Of course, the reality is that, throughout history, women’s lives are always held on the brink of scandal. When maleness is the norm, being female, or, today, non-binary or trans, or to express your gender outside the norm is to justify your existence with every action and careful inaction. And, in the presence of a toxic masculinity that binds men as much as women, it helps us to remember that these women—this is not extraordinary existence. It is what ordinary lives looks like. These five women courageously conceived and raised their children under the specter of scandal. They hoped that God’s redemption stretched far enough to include their own lives. And in their extraordinarily ordinary lives that trusted God’s abundant mercy enough, to claim what was, by right, theirs. We, too, hope that God’s redemption stretches far enough to include our own lives.
Beloved, what redemption lies before you to be claimed? I have been deeply affected this week. So many of us are carrying the pain of loss, the fear of the unknown, and so many everyday worries. We may not live our lives under scandal, but we know how hard it is to cling to hope. But that is all the faith asks of us, not to pattern our lives on the extraordinary, but on ordinary lives that claimed hope as their birthright, trusting that the pain, fear, and heartache before them was nothing in the light of God’s redemption.
Jesus’s genealogy includes kings, powerful men who held the future of the people, a reality few of us see for ourselves. But it also includes folks who might look an awful lot like us. It includes people of questionable morals, and those who tried hard and failed, and people who tarnished their family’s good name. It includes doubters and faithless folks and some really dangerous criminals, to be frank. It includes the scandalous and the scandalized, victims and victimizers. Mostly—and notably—it includes folks who simply did not give up on believing that God was acting in their lives.

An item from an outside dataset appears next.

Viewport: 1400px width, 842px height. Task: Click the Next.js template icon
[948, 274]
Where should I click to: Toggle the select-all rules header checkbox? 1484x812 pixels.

Folks who saw and claimed their redemption, and who, in hope, staked their grandchildren’s grandchildren’s future on that redemption. It includes people just like you and me, who held fast to the hope that God’s redemption stretches to our own ordinary lives, who lived in the tension of faith and doubt, hope and despair, risk and safety. And trust that God is still redeeming our world.